The Army Cyclist Corps
The formation of the Army Cyclist Corps was authorised by Army Order 477 of 1914, which was dated 7 November 1914. More detailed instructions were given in Army Order 478.
A number of cyclist units already existed:
- Some were formed for the Territorial Force in 1908 and later. Of these, most were units of infantry regiments (an example being the 7th (Cyclist) Battalion of the Devonshire Regiment) while others were independent cyclist units such as the Northern Cyclist Battalion. You will find details of all of the units on this website.
- In addition to this one cyclist company had been formed in war time for each infantry division. So for example, the structure of the 1st Division included the 1st Divisional Cyclist Company. These units were technically of the regular army. All of the new army divisions raised under Lord Kitchener's instructions in 1914 also included a cyclist company.
- When the Army Order came into effect, all men then serving with divisional cyclist companies (who had been seconded to these units from other regiments) and who were in training as cyclists to provide drafts for those companies would be transferred into the new Corps.
- The Army Order did not affect the Territorial cyclist units or the men serving in them.
- Officers would be seconded from other regiments and corps.
- Men being enlisted for the duration of the war could now be appointed to the new Corps.
- Pay was to be the same as that of the infantry.
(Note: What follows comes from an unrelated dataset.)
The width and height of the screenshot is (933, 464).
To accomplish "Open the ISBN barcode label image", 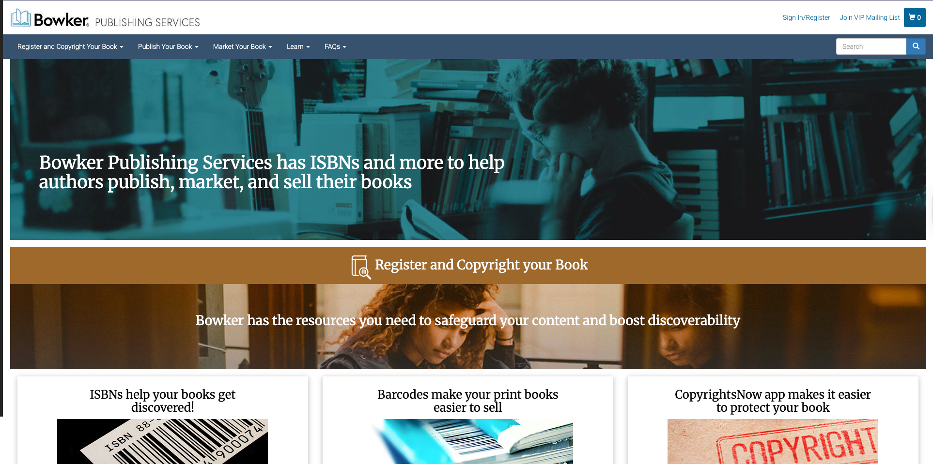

Proficiency pay would be given to men who qualified as a proficient cyclist and who had the necessary physical endurance, as defined in Army Order 438 of 1914 for the Territorial Force cyclist battalions.
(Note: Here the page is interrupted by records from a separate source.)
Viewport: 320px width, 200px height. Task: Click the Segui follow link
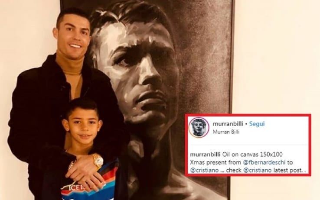(257, 124)
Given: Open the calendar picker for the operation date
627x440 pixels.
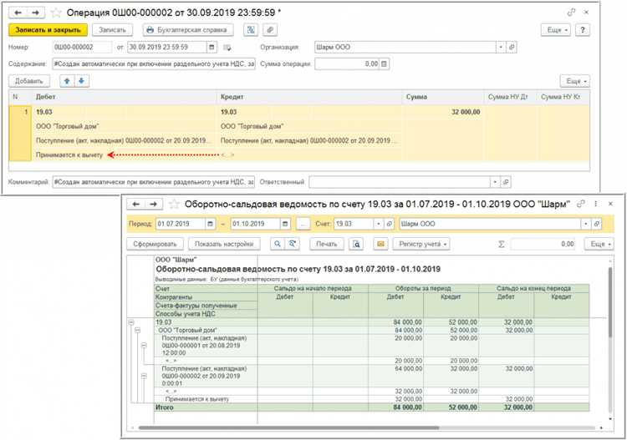Looking at the screenshot, I should [x=212, y=47].
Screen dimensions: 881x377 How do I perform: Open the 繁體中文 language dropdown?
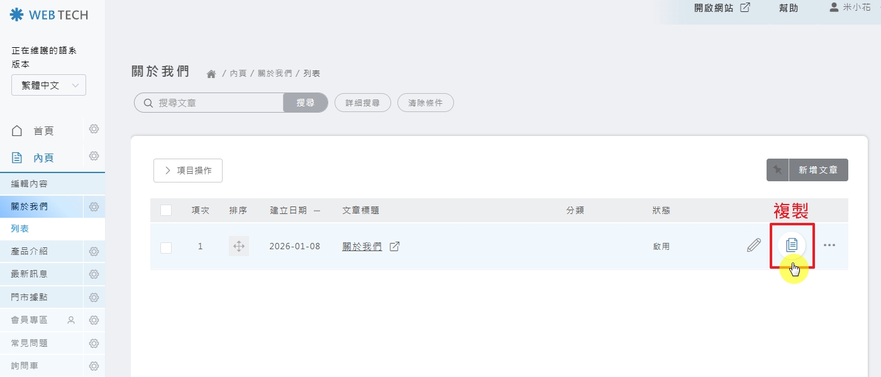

The primary roles of the cyclists were reconnaissance and communications (message taking). They were armed as infantry and could provide mobile firepower if required. Those units that went overseas continued in these roles but also (one the mobile phase of war had settled down into entrenched warfare) spent much time in trench-holding duties and on manual work.
In May and June 1916 the divisional cyclist companies were withdrawn to form a cyclist battalion for each Corps Headquarters (so for example, the IX Corps Divisional Cyclist Battalion came into existence and was a unit of the Army Cyclist Corps).
War diaries exist for most of the cyclist units and are held at the National Archives. There is no published regimental history and no regimental museum.